Durante meses, los gobiernos y líderes de economías mundiales se han pronunciado sobre la definición de la terminología y condiciones legales en torno a las criptomonedas. Así lo exigió en una conferencia reciente del Canciller de las Corte Suprema británica, el señor Goeffrey Vos.

Durante su discurso, el canciller destacó la importancia de aclarar y entablar los términos alrededor de la legalidad de las tecnologías financieras, particularmente aquellas que apoyan a los contratos inteligentes y por consiguiente a las monedas digitales, solo así se derribará ese factor de miedo que aún rige el común denominador de los inversionistas y el mercado global.
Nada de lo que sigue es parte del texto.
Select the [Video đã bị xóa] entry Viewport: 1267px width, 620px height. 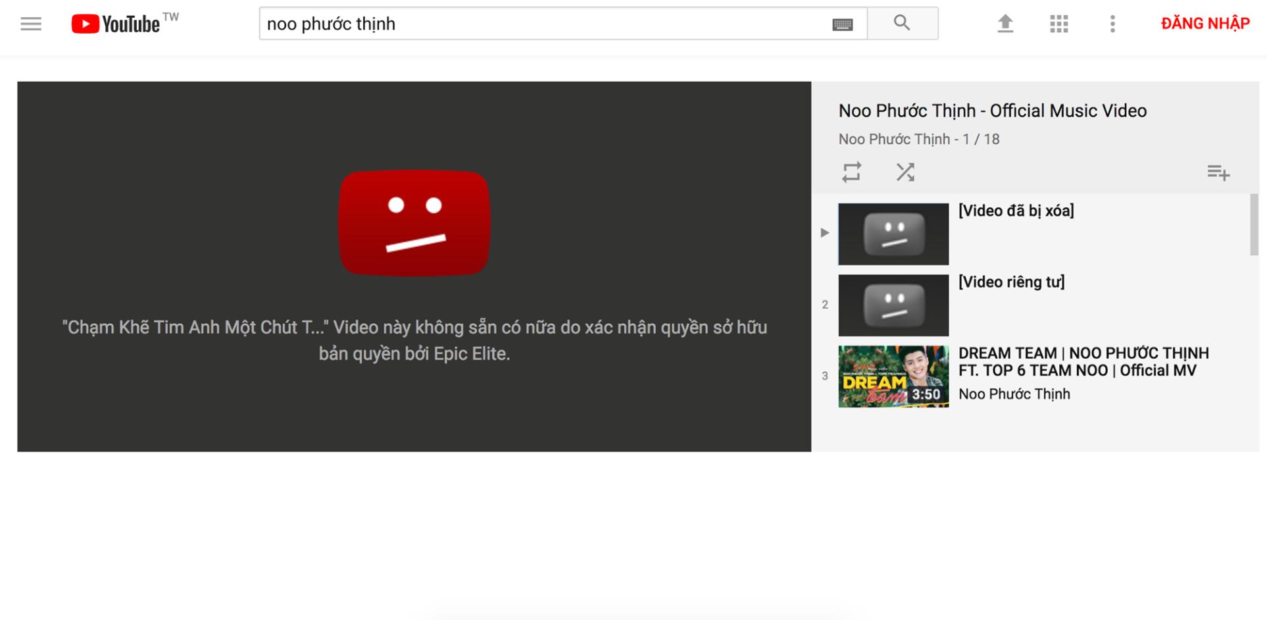point(1016,211)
En este sentido, el señor Geoffrey destacó que:

Mi punto de partida es preguntar por qué los contratos inteligentes han tomado tanto en volverse ubicuos. Hemos estado discutiendo cómo y cuándo pueden hacerse cargo del mundo de los servicios financieros; sin embargo, parece que nunca hacen ese avance a la realidad. Por lo que yo sé, no ha habido hasta ahora un contrato inteligente legal en los servicios financieros ni en ningún otro sector.

De la misma manera, el discurso del dirigente divergió a mencionar las diferencias y singularidades de los términos en cuestión, especialmente aquellos como “propiedades/bienes, activos, contratos y criptomonedas”, y cómo encajarían dentro de las leyes de la región británica, a fin de aumentar la confianza de los usuarios, instituciones financieras e inversionistas en líneas generales. Así pues:

En primer lugar, debe haber una identificación sobre si los criptoactivos son o no bienes de acuerdo con la ley inglesa. Si no lo son, un enfoque legislativo rápido y simple debe ser considerado. Tal enfoque podría, de hecho debería, reconocer las realidades de la situación financiera y económica actual. Una vez hecho esto, se puede esperar que la flexibilidad y el ingenio de la ley común hagan el resto.

Por supuesto, el canciller no dejó de mencionar la importancia de establecer acuerdos sobre la ciberseguridad, y prevención de actos ilícitos, como robos, hackeos, o lavado de capitales, todo lo cual ha estado bastante presente en el territorio.

Todas estas medidas son de gran importancia, si consideramos que millones de contratos inteligentes son forjados cada año, y el avance de las tecnologías descentralizadas parece imparable.